• WHAT TO WORK ON:
Keep writing the Guilty Gear mechanics guide from its last sentence, adding the next few paragraphs in the same style.

• GIVEN TEXT:

+ + + +

The reason Guilty Gear is able to have such diverse characters (that are still well-balanced) comes from the common set of things all characters share. Let's look at some of those things, staring with the most basic.

The Basics

With only a few exceptions, all characters have access to this suite of movement abilities and basic attacks:

  • Double Jump
  • Ground and Air Dash
  • Sweep Attack
  • Overhead Attack that Launches
  • Ground Throw and Air Throw
  • Air Recovery (aka "tech recovery")
  • The ability to block high and low

There aren't any characters who can't block low, for example. There also aren't any characters who can't jump, or who can't walk forward. Characters lacking such basic things would inevitably cause major balance problems, so Guilty Gear wisely avoids doing that, but then so does just about every other fighting game.

Getting Out of Trouble

Some character is attacking you and doing whatever crazy and unique thing that character has. What do you do? No matter which character you are, you always at least have these options.

"f+p" invulnerability. Every character has a move performed by holding forward on the joystick and pressing the punch button. For every character (except Testament), this move grants some invulnerability to the upper body. This means that if an enemy jumps in at you, a f+p move is very good "anti-air." That is, it works well against attacks coming from above (unless the enemy expected it, and double jumped).

Green Blocking (aka "faultless defense"). While you are blocking, if you hold two buttons down, your character becomes surrounded by green rings. During this time, your super meter depletes, but you will take no "block damage" as you normally would from projectiles and other special attacks. Also, when you green block an attack, you will be pushed farther away than you normally would. This allows you to loosen up your opponent's traps by pushing them too far away. You can also use green blocking while you are in the air to block attacks from an opponent on the ground (you can't block those types of attacks without green blocking). Green blocking allows you to get out many situations that might be potentially brokenly oppressive, but it does cost you in-game resource (super meter) to do.

White blocking (aka instant blocking). If you block an attack at the very last moment before it hits you, your character flashes white. This reduces your character's blockstun, meaning that you recover from blocking slightly faster than you otherwise would. It's difficult to time a white block correctly, but it can help you get out of a sticky situation. If there's some sequence of repeated moves that you have to block, white blocking might let you recover just fast enough that you can interrupt the next incoming move.

Alpha Counter (aka "dead angle" attacks). While you are blocking an attack, you can perform this maneuver to cancel your blockstun with a pre-set attack of your own. It costs a lot of super meter to do, so you can't do it that often. If you're being overwhelmed by attacks though, blocking and then alpha countering gets the opponent off you. It knocks them down and gives you a chance to start up your own momentum.

+ + + +

• RAW DATA:
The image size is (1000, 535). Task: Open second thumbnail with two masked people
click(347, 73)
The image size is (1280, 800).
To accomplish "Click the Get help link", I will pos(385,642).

+ + + +

• EXPECTED ANSWER:
Infinite Combo Safeguards

These next several features contribute to preventing "infinite combos." An infinite combo is a situation where once the opponent lands the first hit of the combo, they can continue the combo forever until they win. The more complicated a fighting game is, the more likely it is to have unwanted infinite combos. The designers of Guilty Gear put several systems in place to reduce the likelihood that such combos could exist.

Burst. This is the most blatant failsafe to stop infinite combos: a move that lets you break out of a combo. The game Killer Instinct pioneered this concept, but implemented it badly. Guilty Gear perfected it. While you're getting hit by a combo, you can "burst" out of it to knock the opponent away and avoid being hit further. It's your "get out of jail free card," and every character has it.

You can only burst about once per round. The designers surely knew that this mechanic was so powerful that it had to be closely regulated. If it cost super meter to use, there would be some character who's good at generating super meter and would be able to burst too much. Instead, burst has its own meter. It starts full at the beginning of the fight, and using your burst empties the meter entirely. The meter fills up automatically over time, but the only thing that can affect the speed it fills up is how much you're getting hit. If you get hit a lot, you get it back a bit faster. There's no trick to get it back instantly.

Your burst meter does not automatically refill each round, which was a clever decision. If you're at the end of a round and getting hit by a combo, you might very well choose NOT to burst so that you'll still have that ability at the start of next round. You should only burst if you think it will actually help you win the current round. The overall effect is that you don't see bursts every round because often players save it for the next round. The failsafe is there, but it doesn't get used excessively.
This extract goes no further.